到底那些商户还记着县令对师家格外照拂, 此事是元照牵头,那就是师无相牵头,必然能在县令跟前有些好印象。

日日都布施,恨不得连水都成问题,幸好在镇上的宅院修缮好了,再加上这几日的暴晒,随时都能就住进去, 里面的井水倒是也够用。

不过去宅院内打水也都是避着人,免得被知晓后再有人去偷水。

又一日布施完归家,村里也已经焦急起来, 田地如今旱的旱死,就算用井水河水也终究是治标不治本,只要不下雨, 就都是徒劳。

“村里现在难过,咱们更得低调些。”师张氏提醒着,“最近也吃得清淡些,平时要把门锁好, 左右镇上现在人不多,家里也留着点人。”

“那娘在家里照顾沅哥儿和然然, 我和小梅姐去镇上做事, 有什么事也能提前知晓。”元照直接就将这事安排好。

“好。”

家里的粮食也都分地方放起来了,毕竟鸡蛋不能放在同一个篮子里。

他们吃过晚饭便在屋檐下坐着,宽大的蒲扇虽然扇不走炽热, 却能扇走蚊虫,元照手里的扇子挥得很快,火绳也驱散了一些,倒是不觉得有多咬了。

“希望能尽早下雨,否则老百姓们可伤不起。”师张氏微微叹息,“也不知道阿越如何了,我都没功夫去看他。”

师家没有懂事的孩子没糖吃这谬论,越懂事的孩子就越招人稀罕,阿越看着不着调,但没做过拖后腿的事。

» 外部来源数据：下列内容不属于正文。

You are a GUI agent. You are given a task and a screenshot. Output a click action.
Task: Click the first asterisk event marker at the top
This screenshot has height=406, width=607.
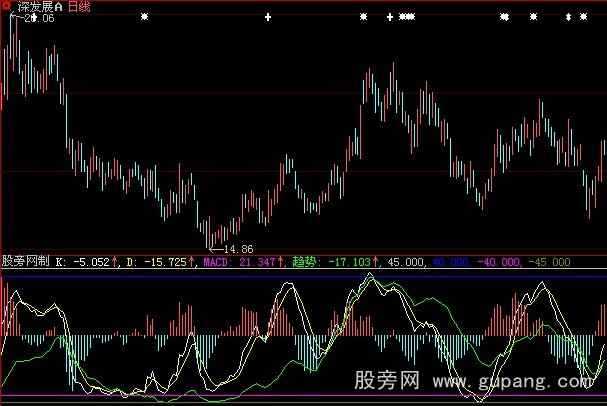click(145, 17)

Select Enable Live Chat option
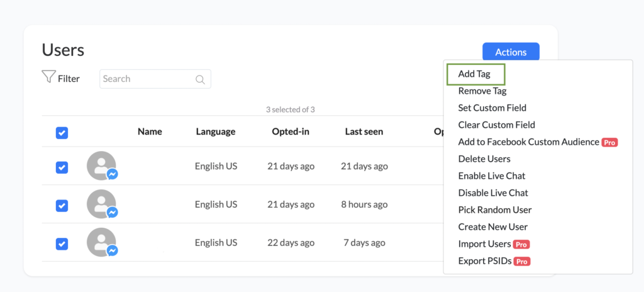(x=491, y=176)
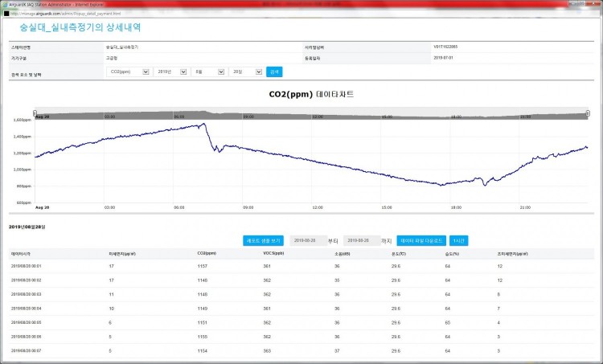Click the Internet Explorer icon in title bar
This screenshot has height=364, width=603.
pyautogui.click(x=6, y=4)

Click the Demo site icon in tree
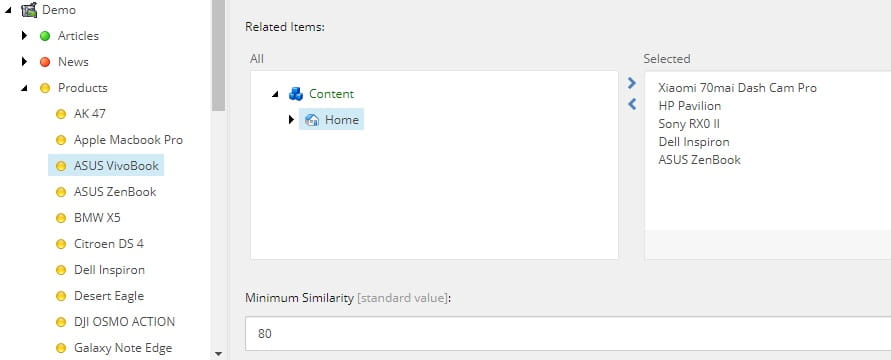[x=29, y=10]
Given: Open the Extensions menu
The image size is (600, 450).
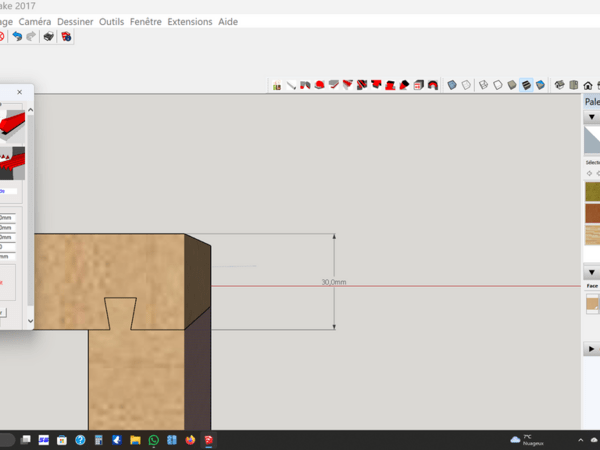Looking at the screenshot, I should [189, 21].
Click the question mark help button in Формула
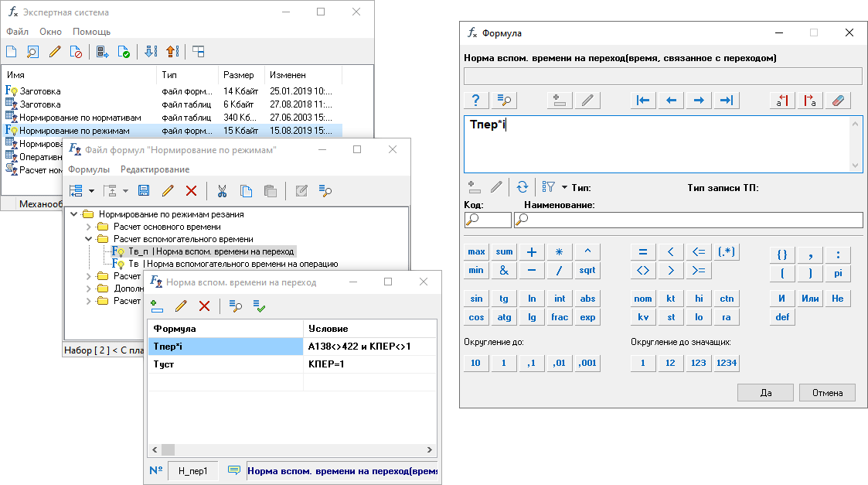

元照知道她担心,赶紧宽慰道:“娘您忘了,我前两日去看过他,还送了很多肉酱和腌菜,他精神也可好了,还说夫子夸他了。”

“知道他好,但没亲眼见着……”

“娘别担心,二哥哥可聪明了。”师清然也细声安抚着,声音里已然带上哽咽了。

不止他们,如今夜里会哭的人家不再少数,怕是都在哭这难熬的天日。

医馆药铺里却是挤满了人,中暑的不再少数,都要看不过来了。

元照不再只施粥,也布施熬煮好的避暑凉茶,味道虽难闻了些,但喝完确实有效果,也有人排着队要。

县衙。

郑县令急得嘴里长满了燎泡,喉咙沙哑,嘴唇干裂,他也已经尽力号召商户们布施了,但这些也都是杯水车薪。

“大人冷静些,您的身体要紧。”下人担忧地说着。

“若我吃好喝好百姓们就能安居乐业,我必然珍视自身,可如今百姓已然立于水火之中,我岂能冷静?”郑县令喉咙嘶哑,“我如今也是无计可施了,只希望能尽快降雨!”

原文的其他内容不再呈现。